Annals of the Rheumatic Diseases | 2015
Alan N. Baer; Mara McAdams DeMarco; Stephen Shiboski; Mi Y. Lam; Stephen Challacombe; Troy E. Daniels; Yi Dong; John S. Greenspan; Bruce Kirkham; Hector Lanfranchi; Morten Schiødt; Muthiah Srinivasan; Hisanori Umehara; Frederick B. Vivino; Cristina F. Vollenweider; Yan Zhao; Lindsey A. Criswell; Caroline H. Shiboski; Darren P. Cox; Richard Jordan; D. Lee; Yvonne DeSouza; D. Drury; A. Do; L. Scott; M. Lam; J. Nespeco; J. Whiteford; M. Margaret; I. Adler
Objective To determine whether the Sjögrens syndrome B (SSB)-positive/Sjögrens syndrome A (SSA)-negative antibody profile is associated with key phenotypic features of SS. Methods Among registrants in the Sjögrens International Collaborative Clinical Alliance (SICCA) with possible or established SS, we compared anti-SSA/anti-SSB reactivity profiles against concurrent phenotypic features. We fitted logistic regression models to explore the association between anti-SSA/anti-SSB reactivity profile and each key SS phenotypic feature, controlling for potential confounders. Results Among 3297 participants, 2061 (63%) had negative anti-SSA/anti-SSB, 1162 (35%) had anti-SSA with or without anti-SSB, and 74 (2%) anti-SSB alone. Key SS phenotypic features were more prevalent and had measures indicative of greater disease activity in those participants with anti-SSA, either alone or with anti-SSB, than in those with anti-SSB alone or negative SSA/SSB serology.

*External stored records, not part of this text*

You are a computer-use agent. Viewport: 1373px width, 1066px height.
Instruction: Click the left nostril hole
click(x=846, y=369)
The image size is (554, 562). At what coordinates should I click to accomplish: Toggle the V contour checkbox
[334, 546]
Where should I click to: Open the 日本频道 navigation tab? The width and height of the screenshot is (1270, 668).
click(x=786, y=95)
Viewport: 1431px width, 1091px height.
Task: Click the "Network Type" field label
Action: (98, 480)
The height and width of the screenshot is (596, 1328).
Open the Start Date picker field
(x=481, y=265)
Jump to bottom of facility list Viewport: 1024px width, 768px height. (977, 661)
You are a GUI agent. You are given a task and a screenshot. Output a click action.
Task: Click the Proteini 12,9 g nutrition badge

These between-group differences were highly significant and not explained by confounding by age, race/ethnicity or gender. Participants with anti-SSB alone were comparable to those with negative SSA/SSB serology in their association with these key phenotypic features. Among SICCA participants classified with SS on the basis of the American-European Consensus Group or American College of Rheumatology criteria, only 2% required the anti-SSB-alone test result to meet these criteria. Conclusions The presence of anti-SSB, without anti-SSA antibodies, had no significant association with SS phenotypic features, relative to seronegative participants. The solitary presence of anti-SSB antibodies does not provide any more support than negative serology for the diagnosis of SS. This serological profile should thus be interpreted cautiously in clinical practice and potentially eliminated from future classification criteria.